人助けなんてガラじゃない僕が沢山の手柄を立てて英雄なんかになったのだって、ティアラに釣り合う男になる為だったのに。
(ただの大魔導師じゃ全然足りない気がして、彼女相手に婚前交渉なんて尚更、穢すような事をできない)
英雄だなんてティアラに相応しい嫁ぎ先を作ろうと頑張っただけなのに、その所為で今も魔物や魔神だダンジョンだと様々な場所に駆り出されて彼女と過ごす時間は削られてばかりだ。
しまいにはそのダンジョンで見つけた古い魔法の解析は山積みで毎日寝不足だった。
意に沿わない皇帝の命での任務は精神を削られ、酒でもやもやを誤魔化すのも日課となった。

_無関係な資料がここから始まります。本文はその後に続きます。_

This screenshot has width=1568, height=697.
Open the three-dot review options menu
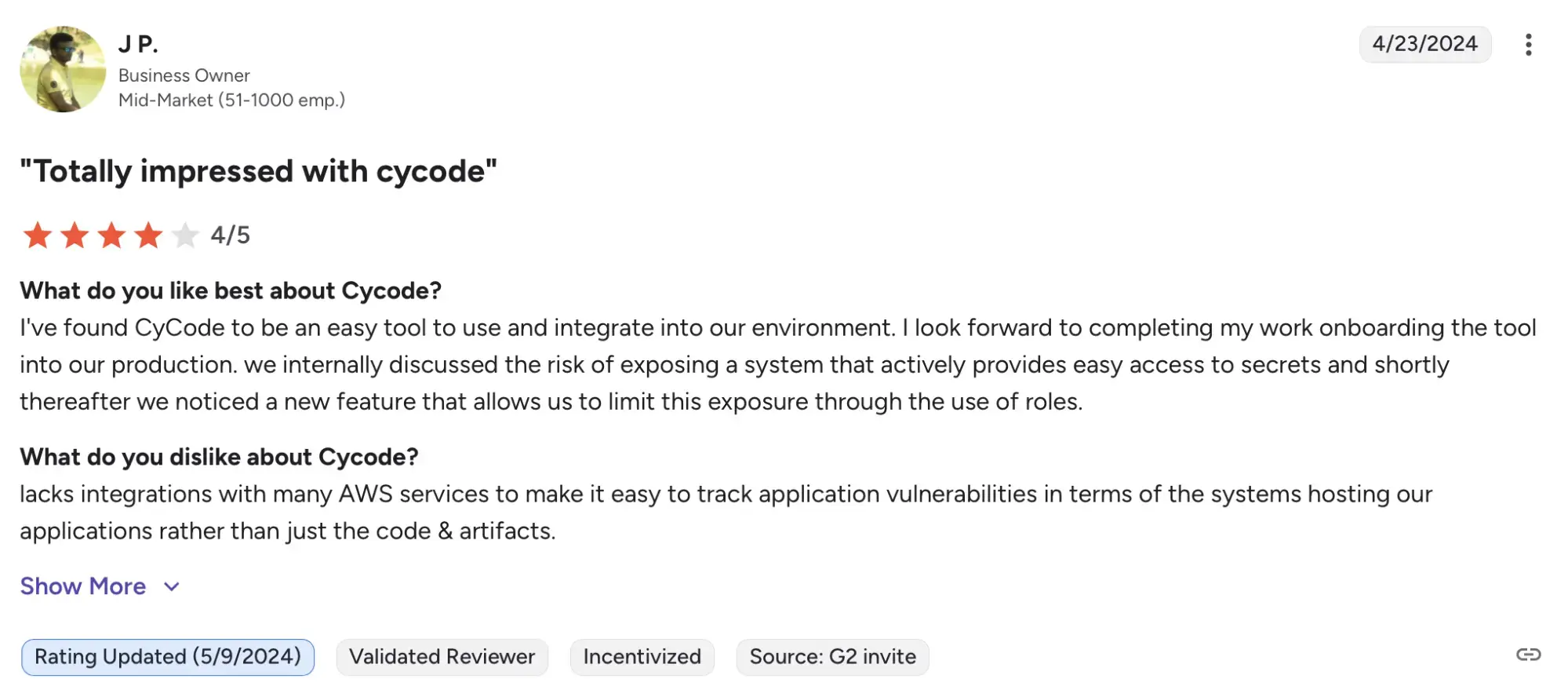[x=1528, y=45]
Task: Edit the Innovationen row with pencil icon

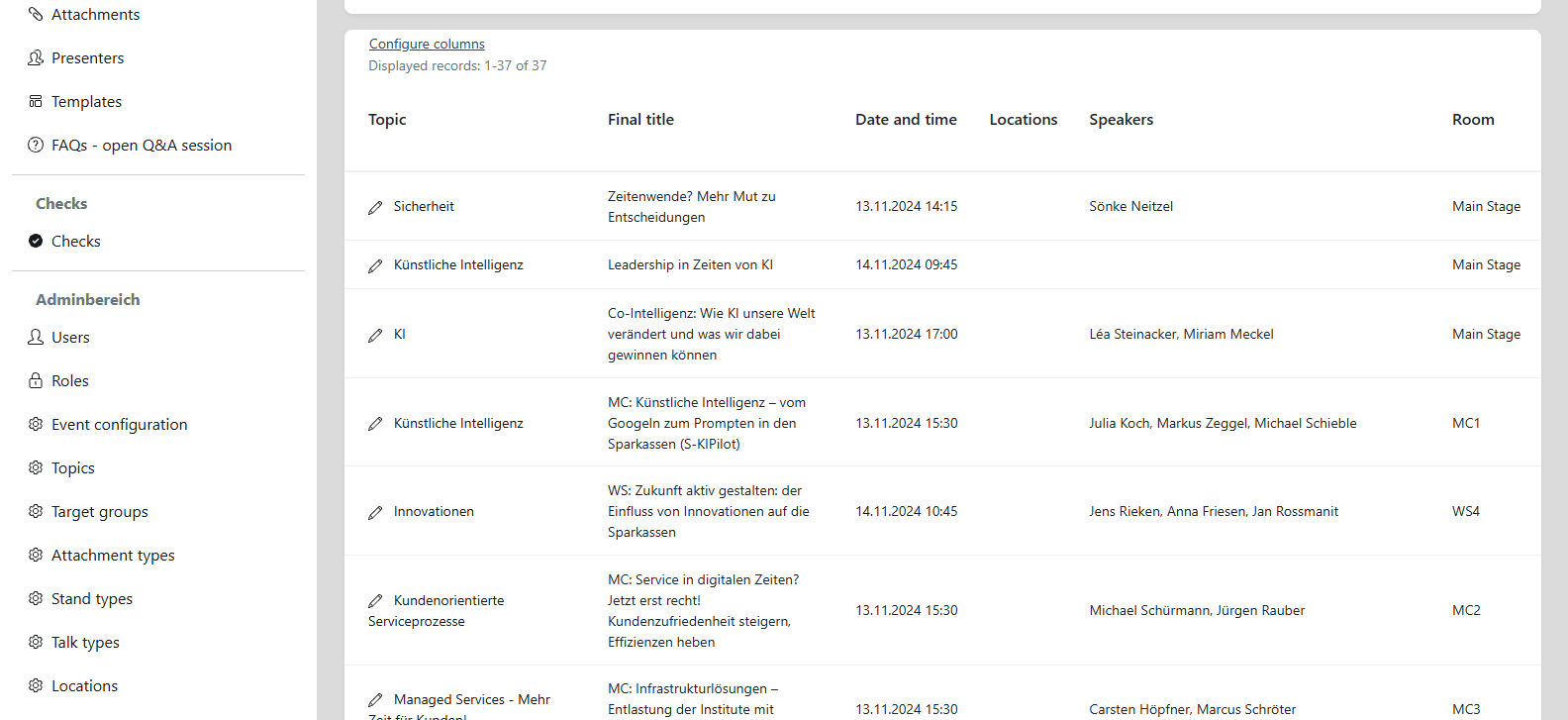Action: click(x=375, y=513)
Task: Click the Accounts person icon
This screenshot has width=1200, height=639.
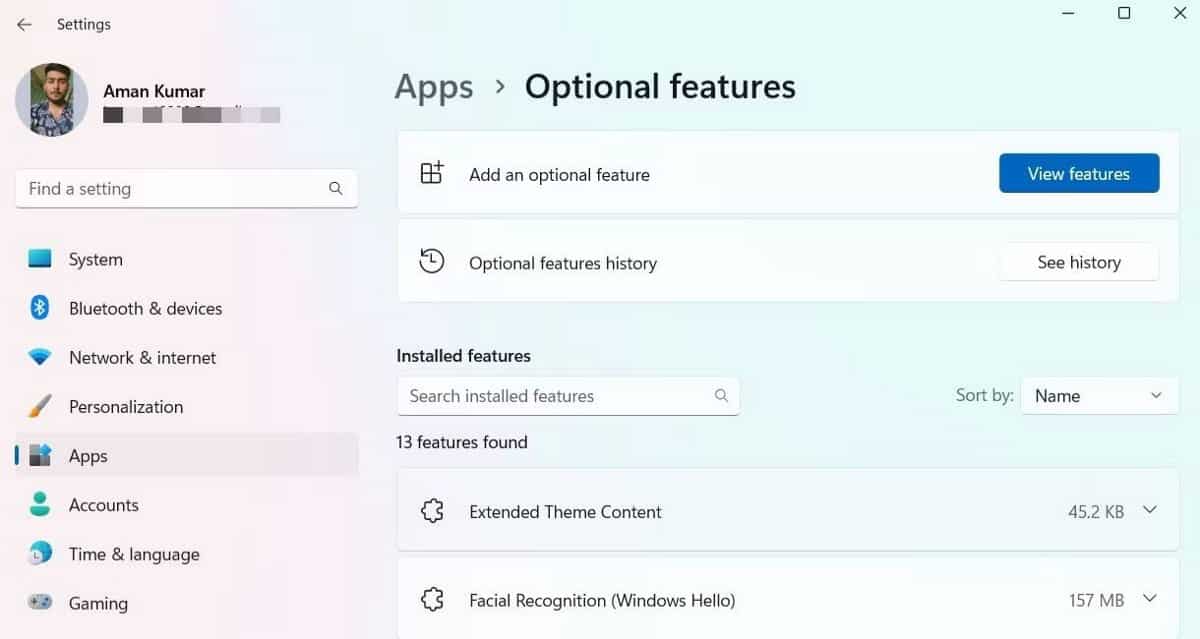Action: [x=40, y=504]
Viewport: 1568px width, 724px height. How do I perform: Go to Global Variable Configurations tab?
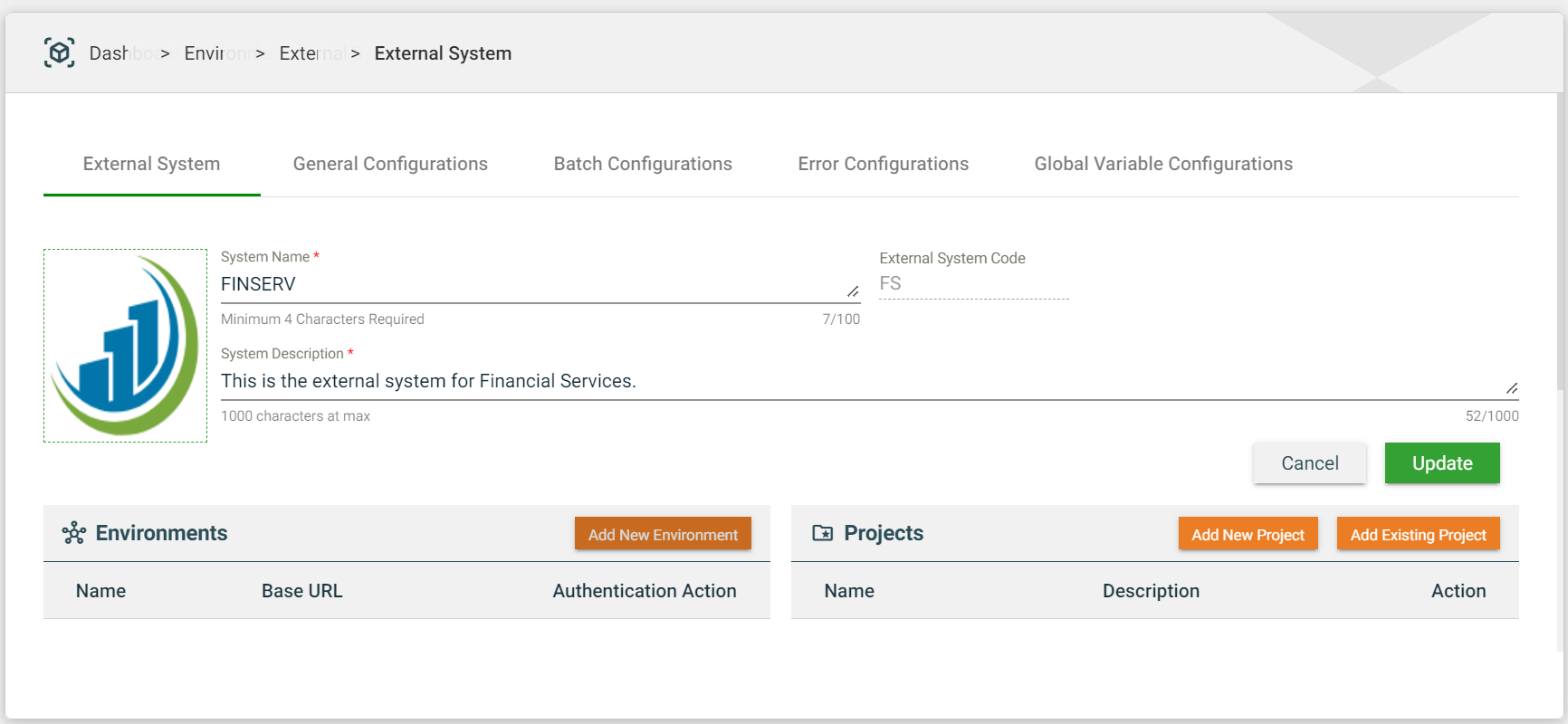click(1163, 164)
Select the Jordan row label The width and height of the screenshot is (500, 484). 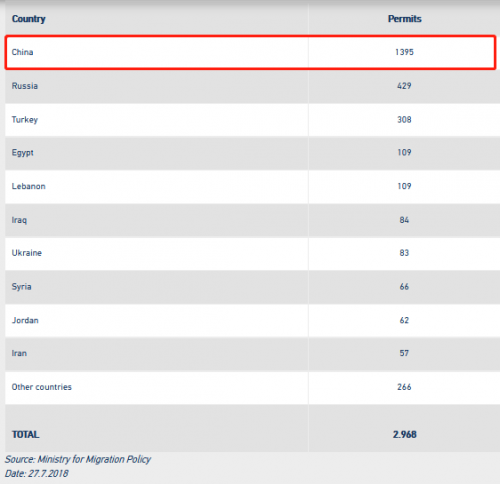tap(25, 320)
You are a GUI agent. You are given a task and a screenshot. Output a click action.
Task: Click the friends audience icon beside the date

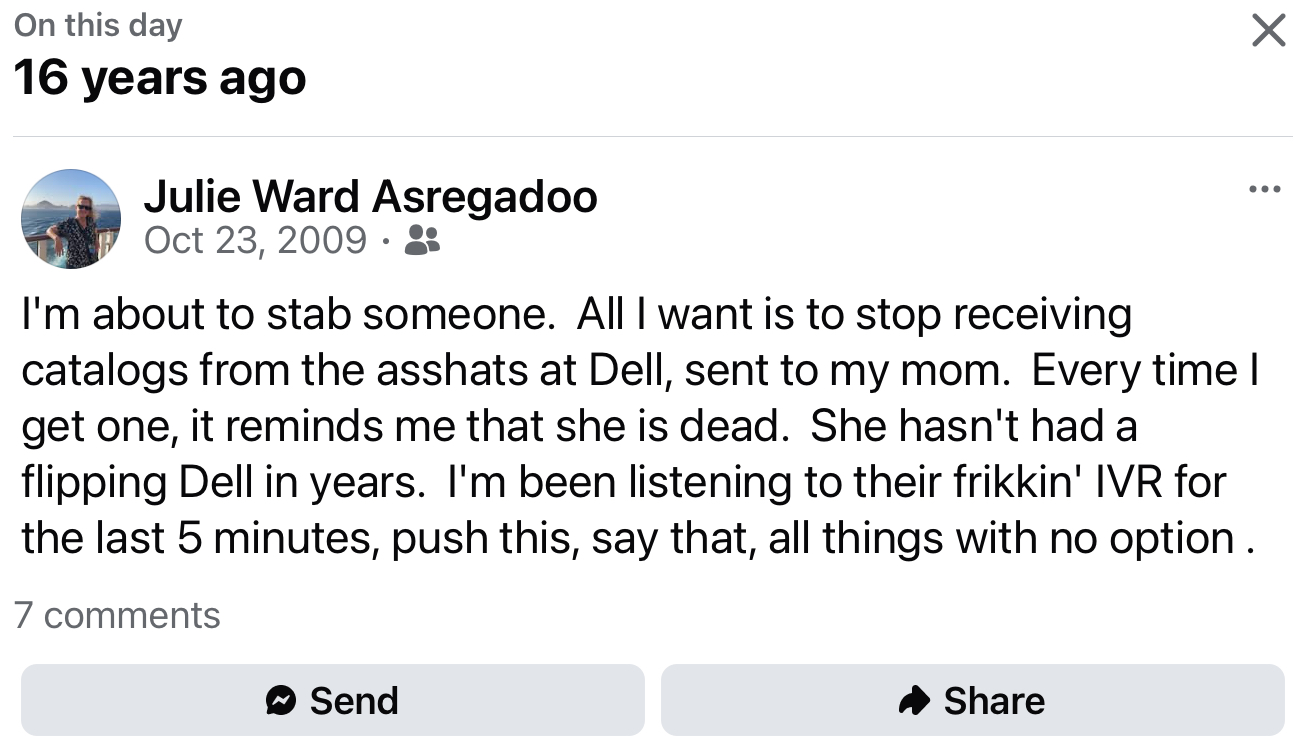click(421, 240)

けれどもその山積みの仕事が見事に分類されており、その一部には僕の入浴中にティアラによって僕の署名で片付けられている案件もある。
疲労と、劣情、ドロドロと混じり合って抑えきれない欲望となり僕の中で渦巻く。
けれども愛おしくて、大切で、それを彼女へぶつけるような事はしない。
(あーさっきの抱いておけばよかったかな)
赤い果実のように水々しい唇が「アシェル」と僕の名を呼ぶたびに心臓がドクンと波うち、指先が痺れる。
整頓された机と、疲れを癒す為の細々とした気遣い。
柔らかい声色が心地よく、甘い。
何年たっても、何回会っても同じで僕の中でティアラは女神なんかよりももっと崇高で気高く美しい人だ。
「ティアラ……愛してるよ」
「……」
「ほんとうだ、君しか見てない」
「……私も、愛してるわアシェル」
そう言ったティアラの瞳は潤んで、哀しげに揺れた。
(本当なんだ。君を壊してしまうのが怖いだけ)
(君の気持ちがいつも僕に無いと不安なだけなんだ)
幼稚だと分かっていても君を試すような事をやめられない僕は最低だと
そんな事にはもうとっくに気付いているんだ。